Hi Fellow Bogleheads. Hope this finds y'all doing well.

Been thinking again (re-occurs at about this time of year) if earthquake insurance is worth it. We live in CA and our primary home is in the Bay Area (Tri-Valley specifically); vaca home is in the San Bernardino Mountains of Southern CA. After browsing and running some calculations at the California Earthquake Authority website, I can get policies w/ deductibles of 25%, give me some coverage for loss of use (chosen on our primary home), personal property coverage (chosen on our primary home), and building code upgrade coverage (max of $30k chosen for ea. home). Pretty much these are catastrophic occurrence policies. As it goes, "insure the big stuff," I just wonder if this is rational. Annual premiums run $804-812 (preferred options would result in the $812 premium) for our primary home, and $672 or $710 for our vaca home (preferred options would result in the $710 premium). So, let's say combined annual premium would be $1,522 ($812 + $710).

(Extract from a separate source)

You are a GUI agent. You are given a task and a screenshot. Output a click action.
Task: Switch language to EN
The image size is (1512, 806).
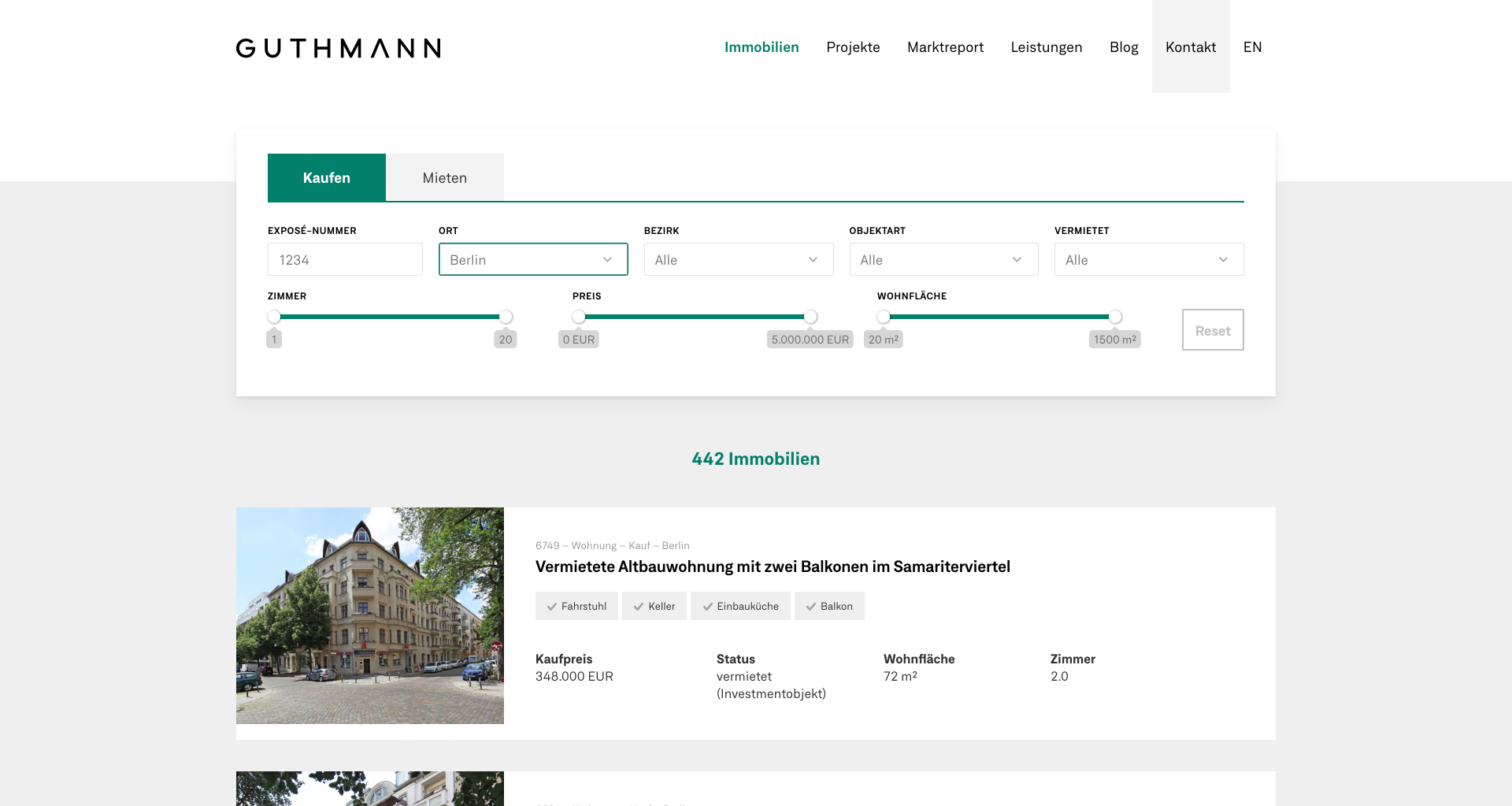(x=1252, y=47)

The only big things not currently insured are disability for me. In 2014-2015 I did extensive research here and at WhitecoatInvestor.com on DI, discussed it extensively w/ a recommended agent, ran numbers/scenarios on many policies, but ultimately when I had decided on the policy, it was determined that b/c my regular work schedule is not full-time (even though I work extra shifts to be considered full time) I don't qualify. So, since then, no disability policy. Needless to say, those policies were crazy $. But I digress, the other big thing not insured is that wife and I don't have LTCi. Although, I am currently researching it and if it is wise/recommended, as well as reviewing LTCi policies that are available to us through my wife's employer, as she is a Calpers' member.

So, do you all think earthquake policies are justified? Especially all you other Californian's, do you have an earthquake policy?

FWIW, we have 100% equity on the vaca home (valued probably $300k-350k). And on our primary home, we have 70% equity on a current value at $850k.

PS: I would have included a poll, but I can't remember how to do that, or see the button to choose. So that's what I am actively trying to add below w/ the following options:
  • Get earthquake policies, await doomsday, but still have a beer.
  • Skip it, still await doomsday, and have a beer (probably two d/t upfront savings).
Edit: just searched the forum and I see the "poll option" was disabled. Oh well.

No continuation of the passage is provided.